◆ AIM
Rewrite everything from the start of the data down to the line containing "[x=256, y=95]" as a two-column CSV with the headers instruction and response, giving one row for each thing asked and its answer. Put every field in quotation marks and replace line breaks within a field with spaces.

◆ DATASET ROWS
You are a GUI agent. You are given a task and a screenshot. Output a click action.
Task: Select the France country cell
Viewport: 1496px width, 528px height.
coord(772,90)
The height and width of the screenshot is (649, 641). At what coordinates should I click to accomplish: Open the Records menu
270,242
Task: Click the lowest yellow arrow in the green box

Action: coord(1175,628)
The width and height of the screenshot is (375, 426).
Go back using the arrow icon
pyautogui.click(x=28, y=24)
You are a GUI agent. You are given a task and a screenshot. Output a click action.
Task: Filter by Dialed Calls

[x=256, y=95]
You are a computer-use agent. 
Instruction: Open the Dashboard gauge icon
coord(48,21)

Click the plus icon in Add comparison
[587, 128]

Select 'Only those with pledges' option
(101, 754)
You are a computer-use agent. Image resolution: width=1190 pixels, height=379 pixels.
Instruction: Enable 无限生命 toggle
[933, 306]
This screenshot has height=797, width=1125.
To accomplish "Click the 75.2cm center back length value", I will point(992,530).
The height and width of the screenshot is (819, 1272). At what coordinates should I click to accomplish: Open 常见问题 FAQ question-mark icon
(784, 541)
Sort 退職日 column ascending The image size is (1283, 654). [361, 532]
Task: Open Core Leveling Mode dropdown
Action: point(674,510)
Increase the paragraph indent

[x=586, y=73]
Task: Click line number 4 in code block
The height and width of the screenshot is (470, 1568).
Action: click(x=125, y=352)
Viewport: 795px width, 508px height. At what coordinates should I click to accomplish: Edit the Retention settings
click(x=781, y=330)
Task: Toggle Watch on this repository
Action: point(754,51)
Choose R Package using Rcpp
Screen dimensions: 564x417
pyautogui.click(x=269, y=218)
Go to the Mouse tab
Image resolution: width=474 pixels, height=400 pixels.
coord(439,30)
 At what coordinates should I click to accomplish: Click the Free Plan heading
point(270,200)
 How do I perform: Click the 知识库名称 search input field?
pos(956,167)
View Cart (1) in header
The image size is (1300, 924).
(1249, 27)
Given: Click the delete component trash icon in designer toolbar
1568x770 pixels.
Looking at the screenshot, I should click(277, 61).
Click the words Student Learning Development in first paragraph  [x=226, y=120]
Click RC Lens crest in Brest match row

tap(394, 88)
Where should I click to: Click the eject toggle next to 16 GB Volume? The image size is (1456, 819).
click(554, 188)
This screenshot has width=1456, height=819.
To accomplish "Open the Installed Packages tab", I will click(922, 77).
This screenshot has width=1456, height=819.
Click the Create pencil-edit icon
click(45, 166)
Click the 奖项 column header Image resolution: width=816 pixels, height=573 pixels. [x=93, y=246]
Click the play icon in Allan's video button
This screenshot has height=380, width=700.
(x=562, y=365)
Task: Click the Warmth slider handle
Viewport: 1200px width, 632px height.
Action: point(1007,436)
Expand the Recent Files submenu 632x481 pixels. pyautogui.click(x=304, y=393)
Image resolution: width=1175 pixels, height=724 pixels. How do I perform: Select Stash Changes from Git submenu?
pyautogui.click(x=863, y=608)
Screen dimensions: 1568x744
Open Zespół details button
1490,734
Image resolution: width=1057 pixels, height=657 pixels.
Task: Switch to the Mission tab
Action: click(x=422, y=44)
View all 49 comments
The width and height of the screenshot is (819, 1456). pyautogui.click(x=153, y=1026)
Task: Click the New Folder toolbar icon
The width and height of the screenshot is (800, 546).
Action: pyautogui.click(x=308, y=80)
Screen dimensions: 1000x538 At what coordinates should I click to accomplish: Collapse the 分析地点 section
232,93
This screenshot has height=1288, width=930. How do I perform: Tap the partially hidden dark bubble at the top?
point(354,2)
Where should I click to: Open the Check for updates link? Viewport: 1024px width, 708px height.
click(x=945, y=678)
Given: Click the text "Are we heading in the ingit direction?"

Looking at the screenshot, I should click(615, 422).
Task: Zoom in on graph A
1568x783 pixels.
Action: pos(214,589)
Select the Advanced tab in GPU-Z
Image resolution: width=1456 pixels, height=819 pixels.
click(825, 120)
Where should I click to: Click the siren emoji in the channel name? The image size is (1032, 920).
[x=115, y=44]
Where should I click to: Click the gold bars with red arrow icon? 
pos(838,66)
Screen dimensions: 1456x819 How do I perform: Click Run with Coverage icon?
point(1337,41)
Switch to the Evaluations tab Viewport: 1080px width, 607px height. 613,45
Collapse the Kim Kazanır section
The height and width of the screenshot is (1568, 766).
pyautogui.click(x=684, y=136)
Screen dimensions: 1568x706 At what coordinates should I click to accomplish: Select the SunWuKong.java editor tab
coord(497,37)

◆ FULL OUTPUT
instruction,response
"You are a GUI agent. You are given a task and a screenshot. Output a click action. Task: Select the France country cell Viewport: 1496px width, 528px height.","coord(772,90)"
"The height and width of the screenshot is (649, 641). At what coordinates should I click to accomplish: Open the Records menu","270,242"
"Task: Click the lowest yellow arrow in the green box","Action: coord(1175,628)"
"The width and height of the screenshot is (375, 426). Go back using the arrow icon","pyautogui.click(x=28, y=24)"
"You are a GUI agent. You are given a task and a screenshot. Output a click action. Task: Filter by Dialed Calls","[x=256, y=95]"